New technique opens door for encoding data on single photons

A team of researchers from the Los Alamos National Laboratory has successfully developed a new technique that could enable the creation of an ultra-secure photonic internet.
Christopher McFadden
Artist's impression of the "dents" generating "twisted" photons.

Los Alamos National Laboratory 

Researchers at Los Alamos National Laboratory have successfully developed a new way to produce a specific type of photon that could prove critical for quantum data exchange, notably encryption. The specific kind of photons, called "circularly polarized light," have thus far proved challenging to create and control, but this new technique makes the process easier and, importantly, cheaper. This was achieved, the team explains, by stacking two different, atomically thin materials to "twist" (polarize) photons in a predictable fashion.

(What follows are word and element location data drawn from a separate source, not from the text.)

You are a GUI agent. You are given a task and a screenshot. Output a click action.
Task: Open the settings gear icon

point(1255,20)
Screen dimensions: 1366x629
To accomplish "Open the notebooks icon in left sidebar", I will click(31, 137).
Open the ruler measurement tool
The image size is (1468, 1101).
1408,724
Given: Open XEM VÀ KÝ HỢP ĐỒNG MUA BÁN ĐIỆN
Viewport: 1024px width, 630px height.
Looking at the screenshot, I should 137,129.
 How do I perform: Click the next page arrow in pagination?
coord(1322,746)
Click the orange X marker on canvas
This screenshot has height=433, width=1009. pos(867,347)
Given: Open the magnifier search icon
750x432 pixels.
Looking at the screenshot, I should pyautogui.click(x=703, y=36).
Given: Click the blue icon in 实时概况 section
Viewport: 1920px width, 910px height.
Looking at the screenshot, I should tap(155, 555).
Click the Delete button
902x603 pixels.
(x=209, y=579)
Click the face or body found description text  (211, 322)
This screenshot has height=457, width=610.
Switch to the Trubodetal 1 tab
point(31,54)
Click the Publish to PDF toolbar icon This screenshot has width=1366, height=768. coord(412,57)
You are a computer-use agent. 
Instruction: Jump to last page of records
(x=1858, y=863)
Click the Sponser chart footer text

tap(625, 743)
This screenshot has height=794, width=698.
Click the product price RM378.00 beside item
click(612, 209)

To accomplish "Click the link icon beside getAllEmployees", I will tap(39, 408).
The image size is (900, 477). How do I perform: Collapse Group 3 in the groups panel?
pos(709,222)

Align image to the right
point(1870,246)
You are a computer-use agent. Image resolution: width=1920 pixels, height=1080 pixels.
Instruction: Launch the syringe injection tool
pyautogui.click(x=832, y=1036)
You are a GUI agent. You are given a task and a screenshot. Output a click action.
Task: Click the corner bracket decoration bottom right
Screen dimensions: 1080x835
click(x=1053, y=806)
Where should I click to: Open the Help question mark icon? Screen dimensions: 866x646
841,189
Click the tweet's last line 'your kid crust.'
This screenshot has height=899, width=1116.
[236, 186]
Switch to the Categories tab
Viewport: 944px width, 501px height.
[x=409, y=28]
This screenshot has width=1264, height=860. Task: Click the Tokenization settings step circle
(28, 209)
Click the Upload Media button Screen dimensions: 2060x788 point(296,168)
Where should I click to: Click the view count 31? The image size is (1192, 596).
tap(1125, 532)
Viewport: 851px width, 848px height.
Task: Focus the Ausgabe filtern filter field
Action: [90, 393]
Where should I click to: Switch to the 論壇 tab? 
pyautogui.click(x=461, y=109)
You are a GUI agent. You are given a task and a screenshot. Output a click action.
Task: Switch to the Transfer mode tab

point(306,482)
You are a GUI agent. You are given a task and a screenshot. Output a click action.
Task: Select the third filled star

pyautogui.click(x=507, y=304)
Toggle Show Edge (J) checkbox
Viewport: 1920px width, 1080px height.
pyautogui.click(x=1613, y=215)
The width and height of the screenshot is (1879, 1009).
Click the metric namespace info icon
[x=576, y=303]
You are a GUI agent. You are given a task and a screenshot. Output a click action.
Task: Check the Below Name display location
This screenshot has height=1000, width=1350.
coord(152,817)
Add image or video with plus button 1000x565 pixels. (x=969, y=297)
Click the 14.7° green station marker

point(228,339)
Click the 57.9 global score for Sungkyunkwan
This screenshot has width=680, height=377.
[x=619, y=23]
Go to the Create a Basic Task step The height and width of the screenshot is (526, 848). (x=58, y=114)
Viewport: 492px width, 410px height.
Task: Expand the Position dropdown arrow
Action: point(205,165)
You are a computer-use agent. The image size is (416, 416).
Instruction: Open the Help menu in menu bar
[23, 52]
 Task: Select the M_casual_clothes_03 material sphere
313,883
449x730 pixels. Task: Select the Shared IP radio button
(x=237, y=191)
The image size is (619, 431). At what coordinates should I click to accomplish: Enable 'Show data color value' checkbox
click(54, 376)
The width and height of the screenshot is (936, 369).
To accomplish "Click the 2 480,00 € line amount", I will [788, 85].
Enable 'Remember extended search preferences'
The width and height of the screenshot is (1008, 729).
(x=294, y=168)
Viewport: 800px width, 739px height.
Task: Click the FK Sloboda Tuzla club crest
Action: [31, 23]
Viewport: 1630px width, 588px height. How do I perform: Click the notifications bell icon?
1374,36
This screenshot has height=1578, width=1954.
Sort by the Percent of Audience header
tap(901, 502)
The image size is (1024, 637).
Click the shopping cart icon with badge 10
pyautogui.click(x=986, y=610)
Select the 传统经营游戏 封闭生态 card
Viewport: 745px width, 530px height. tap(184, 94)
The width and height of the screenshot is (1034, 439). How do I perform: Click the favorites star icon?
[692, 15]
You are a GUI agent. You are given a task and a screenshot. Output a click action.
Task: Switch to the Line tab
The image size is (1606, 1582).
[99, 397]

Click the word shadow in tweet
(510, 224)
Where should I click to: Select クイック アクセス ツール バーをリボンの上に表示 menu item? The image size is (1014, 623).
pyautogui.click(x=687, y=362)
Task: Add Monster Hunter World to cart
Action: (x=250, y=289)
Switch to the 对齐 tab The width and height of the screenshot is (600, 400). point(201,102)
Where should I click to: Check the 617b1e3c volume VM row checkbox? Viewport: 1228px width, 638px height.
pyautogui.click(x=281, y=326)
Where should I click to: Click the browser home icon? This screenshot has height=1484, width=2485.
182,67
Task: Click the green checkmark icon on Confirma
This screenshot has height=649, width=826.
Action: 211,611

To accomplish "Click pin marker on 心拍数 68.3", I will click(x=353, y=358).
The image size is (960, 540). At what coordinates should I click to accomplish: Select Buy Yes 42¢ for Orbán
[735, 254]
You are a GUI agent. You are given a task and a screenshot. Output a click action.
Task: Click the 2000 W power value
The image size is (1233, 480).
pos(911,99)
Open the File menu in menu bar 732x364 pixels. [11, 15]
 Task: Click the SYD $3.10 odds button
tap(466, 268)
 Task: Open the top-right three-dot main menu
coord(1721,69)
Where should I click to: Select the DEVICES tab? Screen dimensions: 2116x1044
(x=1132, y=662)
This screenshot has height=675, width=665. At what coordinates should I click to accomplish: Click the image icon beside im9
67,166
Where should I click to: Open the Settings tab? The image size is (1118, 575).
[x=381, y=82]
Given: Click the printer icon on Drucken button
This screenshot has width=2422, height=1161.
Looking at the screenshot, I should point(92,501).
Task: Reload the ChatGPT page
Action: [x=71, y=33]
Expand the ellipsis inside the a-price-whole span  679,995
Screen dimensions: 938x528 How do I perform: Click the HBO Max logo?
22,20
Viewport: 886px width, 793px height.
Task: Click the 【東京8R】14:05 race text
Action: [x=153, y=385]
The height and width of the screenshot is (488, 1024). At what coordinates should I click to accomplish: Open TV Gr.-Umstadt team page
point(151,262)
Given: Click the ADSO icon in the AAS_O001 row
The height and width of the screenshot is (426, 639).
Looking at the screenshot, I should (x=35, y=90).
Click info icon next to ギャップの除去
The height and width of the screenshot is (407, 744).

Encoded, "twisted," photons

“Our research shows that it is possible for a monolayer semiconductor to emit circularly polarized light without the help of an external magnetic field,” explained Han Htoon, a scientist at Los Alamos National Laboratory. “This effect has only been achieved before with high magnetic fields created by bulky superconducting magnets, by coupling quantum emitters to very complex nanoscale photonics structures, or by injecting spin-polarized carriers into quantum emitters. Our proximity-effect approach has the advantage of low-cost fabrication and reliability," he added.

The polarization state effectively "encodes" generated photons, making this a crucial step for quantum cryptography and communication. “With a source to generate a stream of single photons and also introduce polarization, we have essentially combined two devices in one,” Htoon said.

To achieve this, the research team at the Center for Integrated Nanotechnologies used atomic force microscopy to create a series of nanometer-scale indentations, or "dents," on the stack of materials. The stack consisted of a single-molecule-thick layer of tungsten diselenide semiconductor stacked onto a thicker layer of nickel phosphorus trisulfide magnetic semiconductor. Each of the approximately 400-nanometer diameter indentations made would fit over 200 across the width of a human hair.

The researchers then found that the "dents" caused the tungsten diselenide to emit individual light particles (photons). They also, it turned out, changed the magnetic properties of the bottom material in such a way that it gave the emitted photons a special twist ("circular polarization").

To confirm this mechanism, the team conducted optical spectroscopy experiments with the National High Magnetic Field Laboratory and measured the magnetic field of the local magnetic moments with the University of Basel. By doing so, the team successfully demonstrated a new method of controlling single-photon stream polarization in the experiments. Quite an impressive feat!

Super-secure internet

Moving forward, the team is exploring ways to modulate the degree of "circular polarization" of single photons using electrical or microwave stimuli that could, theoretically, encode quantum information into the photon stream. Microscopic conduits of light called waveguides could also allow the coupling of the photon stream, creating photonic circuits. If achievable, these "circuits" could form the foundations of an ultra-secure quantum internet.  

You can view the study for yourself in the journal Nature Materials.

Study abstract:

Quantum light emitters capable of generating single photons with circular polarization and non-classical statistics could enable non-reciprocal single-photon devices and deterministic spin–photon interfaces for quantum networks. To date, the emission of such chiral quantum light relies on the application of intense external magnetic fields, electrical/optical injection of spin-polarized carriers/excitons or coupling with complex photonic metastructures. Here we report the creation of free-space chiral quantum light emitters via the nanoindentation of monolayer WSe2/NiPS3 heterostructures at zero external magnetic field. These quantum light emitters emit with a high degree of circular polarization (0.89) and single-photon purity (95%), independent of pump laser polarization. Scanning diamond nitrogen-vacancy microscopy and temperature-dependent magneto-photoluminescence studies reveal that the chiral quantum light emission arises from magnetic proximity interactions between localized excitons in the WSe2 monolayer and the out-of-plane magnetization of defects in the antiferromagnetic order of NiPS3, both of which are co-localized by strain fields associated with the nanoscale indentations.